## Objective
Reproduce verbatim the stretch of entries from the line containing "Task: Go to the Blog menu item" through the line containing "(x=504, y=441)", both included.

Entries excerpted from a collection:

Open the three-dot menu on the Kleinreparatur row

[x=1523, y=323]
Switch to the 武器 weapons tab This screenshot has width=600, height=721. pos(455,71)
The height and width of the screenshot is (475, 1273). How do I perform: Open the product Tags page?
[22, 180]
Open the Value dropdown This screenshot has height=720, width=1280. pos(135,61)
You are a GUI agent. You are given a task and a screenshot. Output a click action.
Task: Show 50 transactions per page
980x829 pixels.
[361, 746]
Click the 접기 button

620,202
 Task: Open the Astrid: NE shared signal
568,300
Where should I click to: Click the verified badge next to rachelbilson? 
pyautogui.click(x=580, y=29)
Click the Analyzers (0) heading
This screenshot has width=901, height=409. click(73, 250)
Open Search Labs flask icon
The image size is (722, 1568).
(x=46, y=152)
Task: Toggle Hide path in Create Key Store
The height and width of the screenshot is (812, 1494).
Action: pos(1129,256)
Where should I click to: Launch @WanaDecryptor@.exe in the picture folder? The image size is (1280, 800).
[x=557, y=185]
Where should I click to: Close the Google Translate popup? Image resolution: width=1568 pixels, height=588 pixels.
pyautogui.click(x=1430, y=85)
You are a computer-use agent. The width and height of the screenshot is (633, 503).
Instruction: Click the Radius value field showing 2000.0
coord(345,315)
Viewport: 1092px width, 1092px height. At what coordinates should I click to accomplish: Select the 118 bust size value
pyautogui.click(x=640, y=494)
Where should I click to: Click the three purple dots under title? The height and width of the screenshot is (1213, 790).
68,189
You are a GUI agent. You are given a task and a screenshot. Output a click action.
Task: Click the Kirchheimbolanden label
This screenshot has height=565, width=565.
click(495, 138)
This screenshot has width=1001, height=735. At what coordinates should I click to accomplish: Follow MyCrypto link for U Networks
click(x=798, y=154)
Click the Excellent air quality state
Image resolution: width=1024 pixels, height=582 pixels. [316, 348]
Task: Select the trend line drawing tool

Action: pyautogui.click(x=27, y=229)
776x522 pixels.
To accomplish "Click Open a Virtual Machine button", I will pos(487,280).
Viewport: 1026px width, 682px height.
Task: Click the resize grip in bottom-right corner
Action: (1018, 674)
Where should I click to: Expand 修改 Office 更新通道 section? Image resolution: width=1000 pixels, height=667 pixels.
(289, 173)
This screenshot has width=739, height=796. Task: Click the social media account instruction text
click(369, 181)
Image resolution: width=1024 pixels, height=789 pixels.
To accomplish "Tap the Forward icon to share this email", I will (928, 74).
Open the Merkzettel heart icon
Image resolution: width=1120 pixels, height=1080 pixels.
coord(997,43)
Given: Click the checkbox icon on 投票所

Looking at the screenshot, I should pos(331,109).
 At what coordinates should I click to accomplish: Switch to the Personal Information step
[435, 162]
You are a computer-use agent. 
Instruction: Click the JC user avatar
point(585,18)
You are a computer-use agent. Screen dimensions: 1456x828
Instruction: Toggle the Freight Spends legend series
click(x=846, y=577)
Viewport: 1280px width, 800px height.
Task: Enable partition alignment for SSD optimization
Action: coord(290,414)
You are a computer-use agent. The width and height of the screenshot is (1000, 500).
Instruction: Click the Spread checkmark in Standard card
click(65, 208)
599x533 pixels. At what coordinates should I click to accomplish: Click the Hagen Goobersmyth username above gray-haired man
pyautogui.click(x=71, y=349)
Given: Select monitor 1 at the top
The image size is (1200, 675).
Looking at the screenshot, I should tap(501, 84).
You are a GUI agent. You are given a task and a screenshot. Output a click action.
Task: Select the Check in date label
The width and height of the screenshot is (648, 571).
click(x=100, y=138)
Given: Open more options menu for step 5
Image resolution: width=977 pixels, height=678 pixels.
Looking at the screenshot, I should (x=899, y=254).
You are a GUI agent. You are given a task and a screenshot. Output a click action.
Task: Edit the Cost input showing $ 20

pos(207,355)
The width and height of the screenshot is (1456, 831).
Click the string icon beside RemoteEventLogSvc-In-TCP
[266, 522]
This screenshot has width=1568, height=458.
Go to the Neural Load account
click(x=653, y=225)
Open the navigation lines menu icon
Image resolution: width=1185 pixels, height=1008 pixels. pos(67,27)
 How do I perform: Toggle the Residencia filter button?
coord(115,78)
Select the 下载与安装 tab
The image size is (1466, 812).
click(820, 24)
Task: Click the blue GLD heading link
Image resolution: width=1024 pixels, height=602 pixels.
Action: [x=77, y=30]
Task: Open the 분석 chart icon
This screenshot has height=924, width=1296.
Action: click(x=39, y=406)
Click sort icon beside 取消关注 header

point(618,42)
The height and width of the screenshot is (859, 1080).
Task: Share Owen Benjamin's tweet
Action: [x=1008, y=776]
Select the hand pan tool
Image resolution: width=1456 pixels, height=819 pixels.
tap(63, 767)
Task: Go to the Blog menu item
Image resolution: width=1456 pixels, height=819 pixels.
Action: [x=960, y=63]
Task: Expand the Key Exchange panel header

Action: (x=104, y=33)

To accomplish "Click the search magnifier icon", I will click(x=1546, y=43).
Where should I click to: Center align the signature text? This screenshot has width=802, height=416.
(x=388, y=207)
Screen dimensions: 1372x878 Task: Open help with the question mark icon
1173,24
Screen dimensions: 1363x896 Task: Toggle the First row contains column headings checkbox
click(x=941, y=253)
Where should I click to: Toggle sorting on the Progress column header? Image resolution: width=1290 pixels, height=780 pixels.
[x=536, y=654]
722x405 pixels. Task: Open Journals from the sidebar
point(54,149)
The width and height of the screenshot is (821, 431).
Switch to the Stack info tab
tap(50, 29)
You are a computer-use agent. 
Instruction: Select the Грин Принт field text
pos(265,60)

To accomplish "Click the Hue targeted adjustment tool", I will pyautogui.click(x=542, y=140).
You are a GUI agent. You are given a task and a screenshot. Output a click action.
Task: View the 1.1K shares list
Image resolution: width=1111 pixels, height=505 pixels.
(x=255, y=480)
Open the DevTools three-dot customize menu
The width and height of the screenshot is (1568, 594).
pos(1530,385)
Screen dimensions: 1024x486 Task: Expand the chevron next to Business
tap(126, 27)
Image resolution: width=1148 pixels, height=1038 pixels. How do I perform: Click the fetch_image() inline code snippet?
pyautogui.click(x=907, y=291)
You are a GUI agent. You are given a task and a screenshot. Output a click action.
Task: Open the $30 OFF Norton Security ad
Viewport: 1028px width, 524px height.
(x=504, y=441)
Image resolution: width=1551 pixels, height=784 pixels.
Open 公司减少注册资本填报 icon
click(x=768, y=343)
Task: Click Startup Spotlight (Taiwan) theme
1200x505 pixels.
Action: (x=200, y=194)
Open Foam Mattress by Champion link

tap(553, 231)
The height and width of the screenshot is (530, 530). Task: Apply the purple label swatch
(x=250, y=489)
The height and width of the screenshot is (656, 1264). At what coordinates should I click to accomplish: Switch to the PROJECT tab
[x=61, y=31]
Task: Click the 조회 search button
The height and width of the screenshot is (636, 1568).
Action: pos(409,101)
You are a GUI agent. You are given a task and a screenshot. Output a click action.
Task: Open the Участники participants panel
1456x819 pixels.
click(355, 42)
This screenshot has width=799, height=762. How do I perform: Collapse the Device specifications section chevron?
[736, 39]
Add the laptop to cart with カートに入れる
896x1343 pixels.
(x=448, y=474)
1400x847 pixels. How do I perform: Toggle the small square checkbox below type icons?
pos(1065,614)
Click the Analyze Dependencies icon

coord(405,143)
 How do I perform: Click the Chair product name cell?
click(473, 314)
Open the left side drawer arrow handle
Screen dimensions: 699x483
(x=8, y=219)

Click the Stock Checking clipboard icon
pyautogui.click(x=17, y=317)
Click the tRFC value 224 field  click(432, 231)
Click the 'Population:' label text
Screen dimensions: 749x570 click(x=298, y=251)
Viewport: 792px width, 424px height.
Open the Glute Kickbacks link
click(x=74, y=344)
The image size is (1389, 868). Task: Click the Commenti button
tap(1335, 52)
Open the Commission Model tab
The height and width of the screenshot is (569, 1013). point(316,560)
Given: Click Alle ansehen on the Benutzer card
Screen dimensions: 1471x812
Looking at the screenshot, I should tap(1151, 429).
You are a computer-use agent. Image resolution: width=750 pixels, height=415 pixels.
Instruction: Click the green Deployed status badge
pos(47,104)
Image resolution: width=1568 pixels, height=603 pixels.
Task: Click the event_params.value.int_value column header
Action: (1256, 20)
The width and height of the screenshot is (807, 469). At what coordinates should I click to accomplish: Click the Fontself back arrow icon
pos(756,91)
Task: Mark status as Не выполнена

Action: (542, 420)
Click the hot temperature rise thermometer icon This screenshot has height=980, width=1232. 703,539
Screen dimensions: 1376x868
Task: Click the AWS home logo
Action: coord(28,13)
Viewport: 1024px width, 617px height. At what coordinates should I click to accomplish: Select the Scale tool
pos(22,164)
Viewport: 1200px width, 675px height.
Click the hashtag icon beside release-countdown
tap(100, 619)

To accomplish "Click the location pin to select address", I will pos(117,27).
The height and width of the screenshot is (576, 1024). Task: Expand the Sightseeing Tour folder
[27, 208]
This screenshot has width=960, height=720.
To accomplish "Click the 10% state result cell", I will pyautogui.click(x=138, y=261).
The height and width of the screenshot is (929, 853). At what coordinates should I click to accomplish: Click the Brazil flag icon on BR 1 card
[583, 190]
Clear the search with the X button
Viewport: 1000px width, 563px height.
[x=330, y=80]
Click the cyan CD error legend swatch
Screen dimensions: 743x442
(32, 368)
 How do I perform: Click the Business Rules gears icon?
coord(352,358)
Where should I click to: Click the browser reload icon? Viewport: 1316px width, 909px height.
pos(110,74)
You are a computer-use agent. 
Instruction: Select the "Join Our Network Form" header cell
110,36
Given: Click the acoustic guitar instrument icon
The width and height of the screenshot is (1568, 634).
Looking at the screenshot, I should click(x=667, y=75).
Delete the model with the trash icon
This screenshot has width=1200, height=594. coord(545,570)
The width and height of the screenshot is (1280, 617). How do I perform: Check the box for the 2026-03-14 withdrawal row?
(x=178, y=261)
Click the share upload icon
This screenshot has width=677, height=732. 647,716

## Task result
Task: Go to the Blog menu item
Image resolution: width=1456 pixels, height=819 pixels.
Action: [x=960, y=63]
Task: Expand the Key Exchange panel header

Action: (x=104, y=33)

To accomplish "Click the search magnifier icon", I will click(x=1546, y=43).
Where should I click to: Center align the signature text? This screenshot has width=802, height=416.
(x=388, y=207)
Screen dimensions: 1372x878 Task: Open help with the question mark icon
1173,24
Screen dimensions: 1363x896 Task: Toggle the First row contains column headings checkbox
click(x=941, y=253)
Where should I click to: Toggle sorting on the Progress column header? Image resolution: width=1290 pixels, height=780 pixels.
[x=536, y=654]
722x405 pixels. Task: Open Journals from the sidebar
point(54,149)
The width and height of the screenshot is (821, 431).
Switch to the Stack info tab
tap(50, 29)
You are a computer-use agent. 
Instruction: Select the Грин Принт field text
pos(265,60)

To accomplish "Click the Hue targeted adjustment tool", I will pyautogui.click(x=542, y=140).
You are a GUI agent. You are given a task and a screenshot. Output a click action.
Task: View the 1.1K shares list
Image resolution: width=1111 pixels, height=505 pixels.
(x=255, y=480)
Open the DevTools three-dot customize menu
The width and height of the screenshot is (1568, 594).
pos(1530,385)
Screen dimensions: 1024x486 Task: Expand the chevron next to Business
tap(126, 27)
Image resolution: width=1148 pixels, height=1038 pixels. How do I perform: Click the fetch_image() inline code snippet?
pyautogui.click(x=907, y=291)
You are a GUI agent. You are given a task and a screenshot. Output a click action.
Task: Open the $30 OFF Norton Security ad
Viewport: 1028px width, 524px height.
(x=504, y=441)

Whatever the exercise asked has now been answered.